Donald Trump “plans to upstage the first Republican primary debate on Wednesday by sitting for an online interview with the former Fox News host Tucker Carlson,” the New York Times reports.

“President Joe Biden’s campaign on Friday accused former President Donald Trump of wanting “to avoid appearing in Wisconsin” as it seems likely the current Republican frontrunner will skip the first GOP presidential primary debate in Milwaukee next week,” the Milwaukee Journal Sentinel reports.

Said a spokesman: “Of course Donald Trump wants to avoid appearing in Wisconsin because he knows Wisconsin is a state that illustrates his failed leadership.”

“Miami Mayor Francis Suarez said Friday that he has qualified for next week’s Republican presidential debate, becoming the ninth White House hopeful to meet the fundraising and polling thresholds required to participate in the opening face-off of the 2024 campaign,” the AP reports.

“But senior advisers with the Republican National Committee who spoke on the condition of anonymity to share internal discussions said later that Suarez had not yet officially met the criteria.”

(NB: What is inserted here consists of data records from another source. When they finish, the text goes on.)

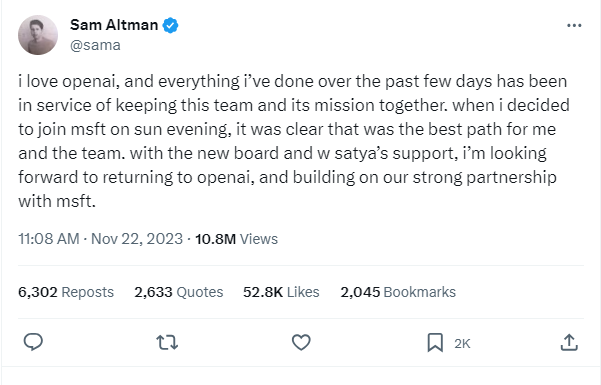601x385 pixels.
Task: Click the repost arrows icon
Action: point(167,342)
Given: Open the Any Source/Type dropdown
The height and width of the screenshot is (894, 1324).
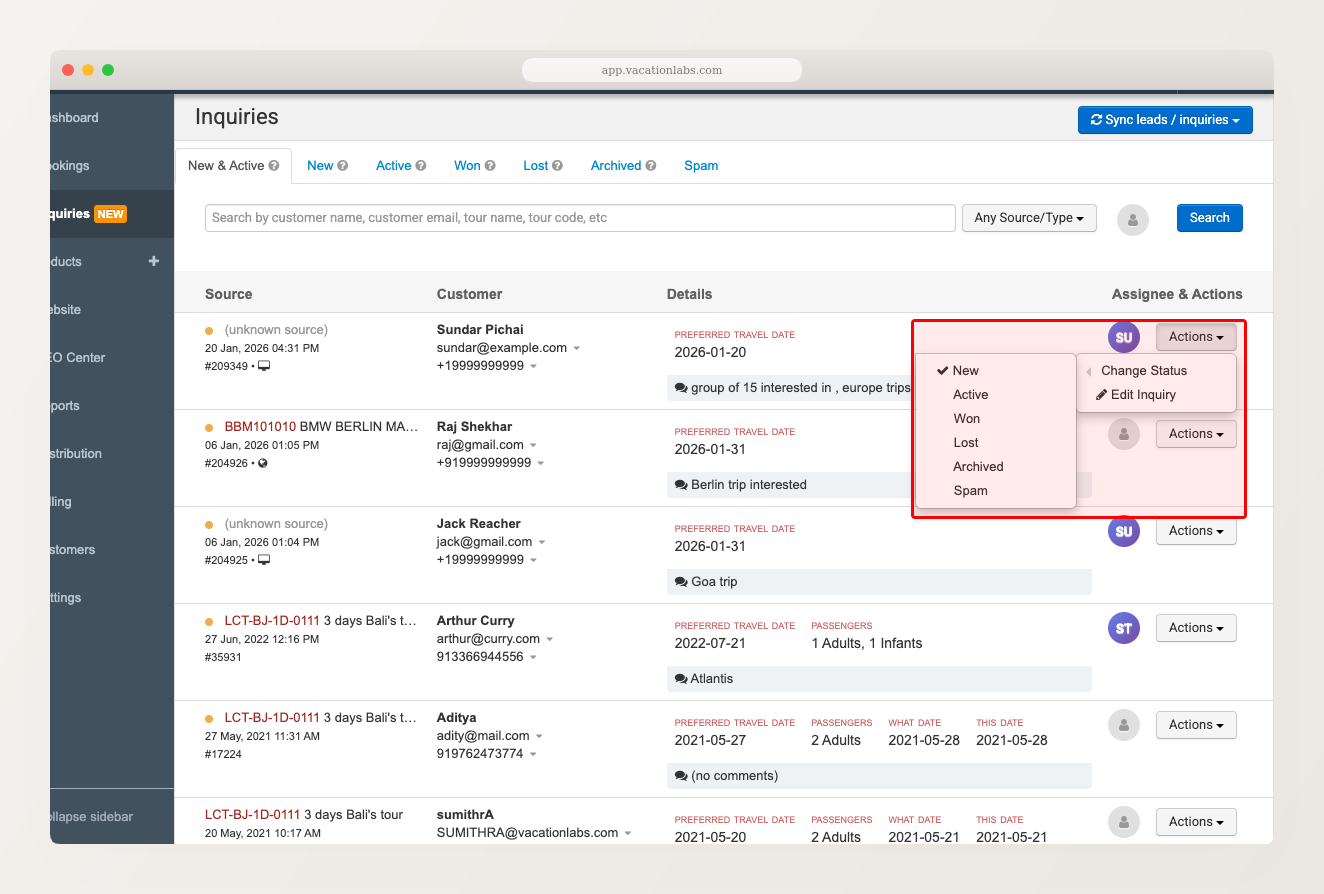Looking at the screenshot, I should pyautogui.click(x=1029, y=217).
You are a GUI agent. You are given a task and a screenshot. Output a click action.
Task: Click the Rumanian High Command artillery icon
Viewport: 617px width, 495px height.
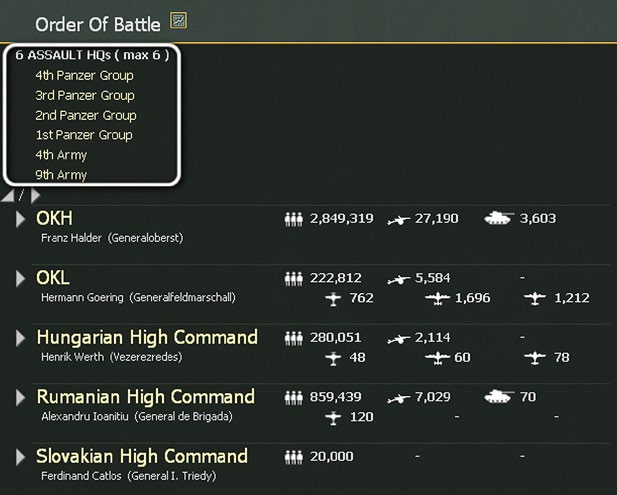tap(400, 398)
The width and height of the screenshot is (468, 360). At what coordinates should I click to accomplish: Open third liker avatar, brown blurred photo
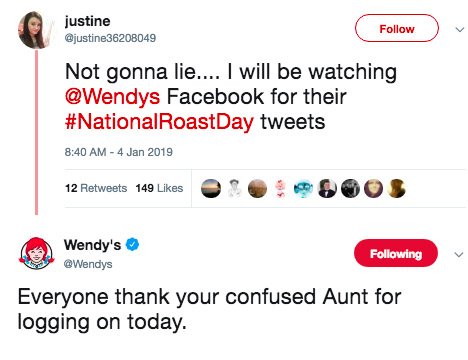(x=257, y=188)
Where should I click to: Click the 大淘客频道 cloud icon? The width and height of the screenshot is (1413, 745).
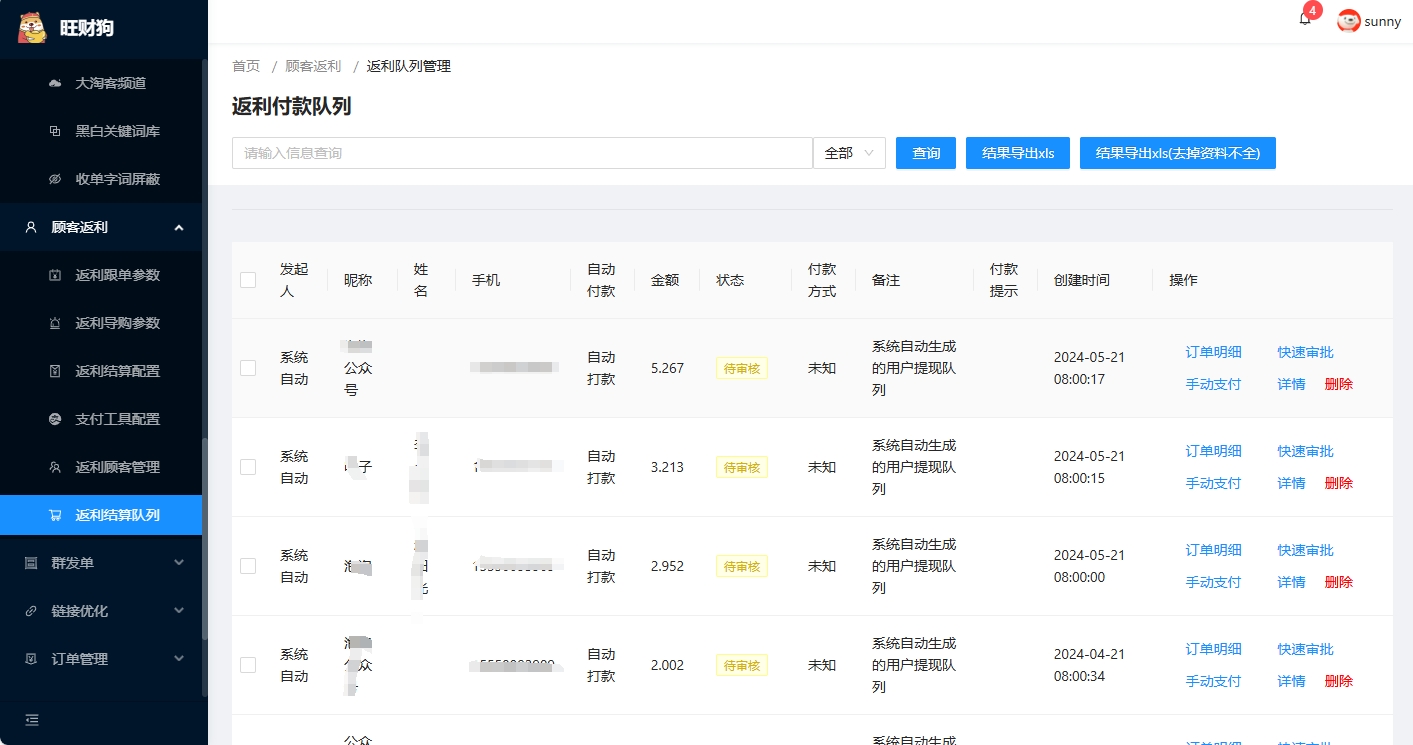tap(55, 83)
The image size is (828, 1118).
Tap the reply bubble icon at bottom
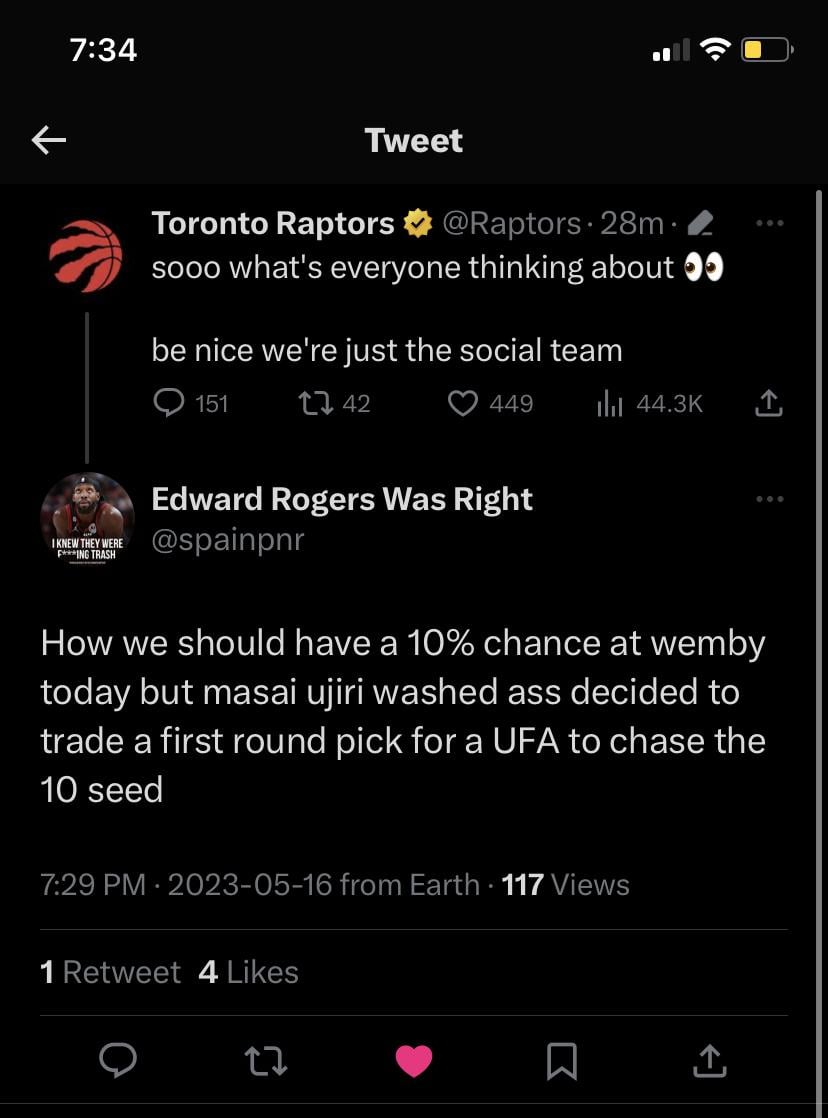click(x=119, y=1061)
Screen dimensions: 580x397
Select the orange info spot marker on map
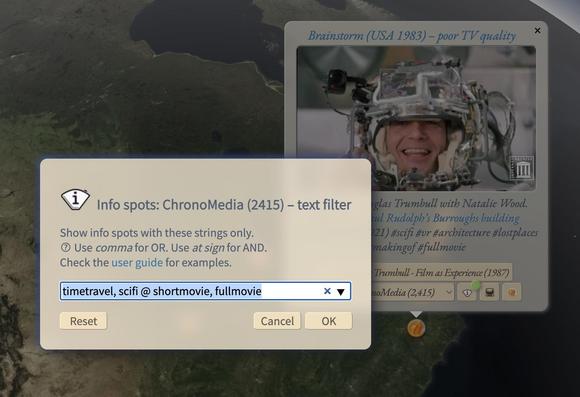416,328
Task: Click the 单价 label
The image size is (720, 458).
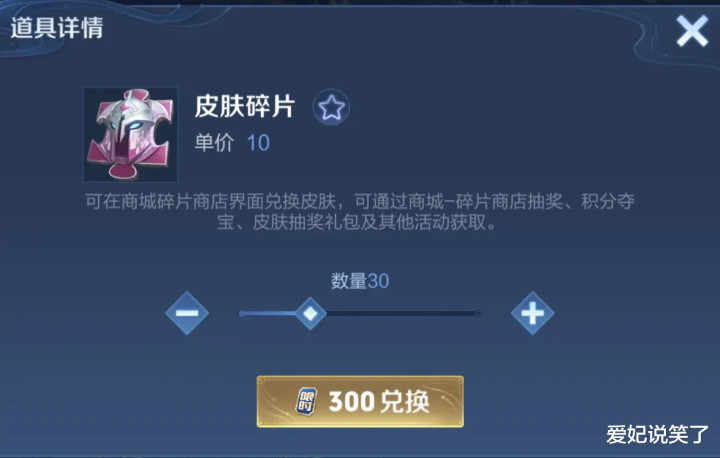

Associated Press: “Trump won’t speak at The Gathering, an Atlanta event by syndicated radio host Erick Erickson taking place Friday and Saturday about 10 miles from the jail where the former president has to surrender before next Friday on a racketeering indictment related to the 2020 election.”

“Six of his 2024 rivals, meanwhile, are scheduled for onstage interviews with Erickson, an influential conservative who has been critical of the former president.”

Jonathan Chait: “It is a strange twist of fate that years of hysterically accusing every leading Democrat of criminality culminated in Republicans falling behind a presidential candidate who came to politics from the world of crime.”

“For some Republicans, the ascension of a transparently amoral swindler precipitated a psychic break from their party. But for most of them, it served merely to deepen the belief system they already subscribed to. Trump’s campaign and presidency followed directly from a mentality that detached the notion of criminality from any actual behavior and turned it into a partisan identity. Trump’s mantra — ‘The crimes are being committed by the other side’ — has become a partywide doctrine.”

“But this idea, which has tightened its grip on conservative minds over the last generation, is now the dominant theme of the campaign. Trump’s indictments have intensified their humiliation and created an insatiable demand for revenge. The party is no longer running on policy or even culture war. It is now consumed above all with turning the criminal-justice system into an instrument of revenge.”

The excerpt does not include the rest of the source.